The sultan, after the reception the princess Badr-oul-boudour had
given him that day, was very anxious to know how she passed the
second night, and if she would give him the same reception, and
therefore went into her chamber as early as the morning before. The
grand vizier’s son, more ashamed and mortified with the ill success
of this last night, no sooner heard him coming, but he jumped out of
bed, and ran hastily into the wardrobe. The sultan went to the
princess’s bed-side, and after the caresses he had given her the
former morning, bid her good-morrow. “Well, daughter,” he said,
“are you in a better humour than you were yesterday morning?” Still
the princess was silent, and the sultan perceived her to be more
troubled, in greater confusion than before, and doubted not but that
something very extraordinary was the cause; but provoked that his
daughter should conceal it, he said to her in a rage, with his sabre in
his hand, “Daughter, tell me what is the matter, or I will cut off your
head immediately.”
The princess, more frightened at the menaces and tone of the
enraged sultan, than at the sight of the drawn sabre, at last broke
silence, and said, with tears in her eyes, “My dear father and sultan,
I ask your majesty’s pardon if I have offended you, and hope, that
out of your goodness and clemency you will have compassion on
me, when I have told you in what a miserable condition I have spent
this last night and the night before.”
After this preamble, which appeased and affected the sultan, she
told him what had happened to her in so moving a manner, that he,
who loved her tenderly, was most sensibly grieved. She added, “If
your majesty doubts the truth of this account, you may inform
yourself from my husband, who, I am persuaded, will tell you the
same thing.”
The sultan immediately felt all the extreme uneasiness so surprising
an adventure must have given the princess. “Daughter,” said he,
“you are very much to blame for not telling me this yesterday, since
it concerns me as much as yourself. I did not marry you with an
intention to make you miserable, but that you might enjoy all the
happiness you deserve and might hope for from a husband, who to
me seemed agreeable to you. Efface all these troublesome ideas out
of your memory; I will take care and give orders that you shall have
no more such disagreeable and insupportable nights.”
As soon as the sultan got back to his own apartment, he sent for the
grand vizier. “Vizier,” said he, “have you seen your son, and has he
not told you anything?” The vizier replied, “No.” Then the sultan
related all that the princess Badr-oul-boudour had told him, and
afterwards said, “I do not doubt but that my daughter has told me
the truth; but nevertheless I should be glad to have it confirmed by
your son; therefore go and ask him how it was.”

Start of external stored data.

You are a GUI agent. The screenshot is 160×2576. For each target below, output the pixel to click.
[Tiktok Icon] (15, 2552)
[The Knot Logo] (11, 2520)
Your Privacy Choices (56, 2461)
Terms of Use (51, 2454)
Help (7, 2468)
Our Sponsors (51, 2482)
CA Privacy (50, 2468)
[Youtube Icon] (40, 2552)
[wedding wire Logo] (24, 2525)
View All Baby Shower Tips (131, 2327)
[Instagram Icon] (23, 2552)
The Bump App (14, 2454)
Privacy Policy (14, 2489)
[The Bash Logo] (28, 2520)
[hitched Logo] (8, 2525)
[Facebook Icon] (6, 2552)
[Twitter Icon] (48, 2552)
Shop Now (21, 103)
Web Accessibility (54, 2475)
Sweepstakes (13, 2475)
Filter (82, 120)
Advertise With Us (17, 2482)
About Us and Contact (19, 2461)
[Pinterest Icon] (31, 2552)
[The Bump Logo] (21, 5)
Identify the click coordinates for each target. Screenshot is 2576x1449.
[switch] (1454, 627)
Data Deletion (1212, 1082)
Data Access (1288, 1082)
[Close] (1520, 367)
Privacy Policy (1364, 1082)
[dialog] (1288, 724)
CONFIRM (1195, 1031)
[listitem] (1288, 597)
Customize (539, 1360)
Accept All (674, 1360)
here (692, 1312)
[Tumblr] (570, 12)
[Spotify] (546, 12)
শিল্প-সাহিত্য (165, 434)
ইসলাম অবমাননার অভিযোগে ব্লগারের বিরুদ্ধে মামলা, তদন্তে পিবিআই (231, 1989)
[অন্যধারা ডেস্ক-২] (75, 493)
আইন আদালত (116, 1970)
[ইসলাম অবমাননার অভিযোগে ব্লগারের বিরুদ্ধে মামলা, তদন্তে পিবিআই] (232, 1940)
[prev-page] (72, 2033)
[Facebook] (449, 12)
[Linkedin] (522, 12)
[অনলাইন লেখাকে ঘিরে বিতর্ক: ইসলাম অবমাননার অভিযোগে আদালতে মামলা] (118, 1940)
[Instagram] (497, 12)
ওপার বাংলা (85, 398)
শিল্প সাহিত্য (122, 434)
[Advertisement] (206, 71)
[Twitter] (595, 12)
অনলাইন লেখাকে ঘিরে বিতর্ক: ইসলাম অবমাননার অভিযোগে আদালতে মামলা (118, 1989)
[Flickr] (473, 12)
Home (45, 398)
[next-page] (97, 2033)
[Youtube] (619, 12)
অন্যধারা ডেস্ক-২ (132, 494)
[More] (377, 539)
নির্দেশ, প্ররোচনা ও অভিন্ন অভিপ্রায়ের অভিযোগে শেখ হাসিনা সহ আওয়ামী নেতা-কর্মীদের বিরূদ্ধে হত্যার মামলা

The grand vizier went immediately to his son, and communicated to
him what the sultan had told him, and enjoined him to conceal
nothing from him, but to tell him the whole truth. “I will disguise
nothing from you, father,” replied the son, “for indeed all that the
princess says is true; but what relates particularly to myself she
knows nothing of. After my marriage, I have passed two such nights
as are beyond imagination or expression; not to mention the fright I
was in, to feel my bed lifted up four times, and transported from one
place to another, without being able to guess how it was done. You
shall judge of the miserable condition I was in, to pass two whole
nights in nothing but my shirt, standing in a kind of privy, unable to
stir out of the place where I was put, or to make the least
movement, though I could not perceive any obstacle to prevent me.
Yet I must tell you that all this ill-usage does not in the least lessen
those sentiments of love, respect and latitude I entertain for the
princess, and of which she is so deserving; but I must confess, that
notwithstanding all the honour and splendour that attends my
marrying my sovereign’s daughter I would much rather die, than live
longer in so great an alliance, if I must undergo what I have already
endured. I do not doubt but that the princess entertains the same
sentiments, and that she will readily agree to a separation, which is
so necessary both for her repose and mine. Therefore, father, I beg
you, by the same tenderness you had for me to procure me so great
an honour, to get the sultan’s consent that our marriage may be
declared null and void.”
Notwithstanding the grand vizier’s ambition to have his son allied to
the sultan, the firm resolution he saw he had formed to be
separated from the princess, made him not think it proper to
propose to him to have a little patience for a few days, to see if this
disappointment would not have an end; but left him to go and give
the sultan an account of what he had told him, assuring him that all
was but too true. Without waiting till the sultan himself, whom he
found pretty much disposed to it, spoke of breaking the marriage, he
begged of him to give his son leave to retire from the palace;
alleging for an excuse, that it was not just that the princess should
be a moment longer exposed to so terrible a persecution upon his
son’s account.
The grand vizier found no great difficulty to obtain what he asked.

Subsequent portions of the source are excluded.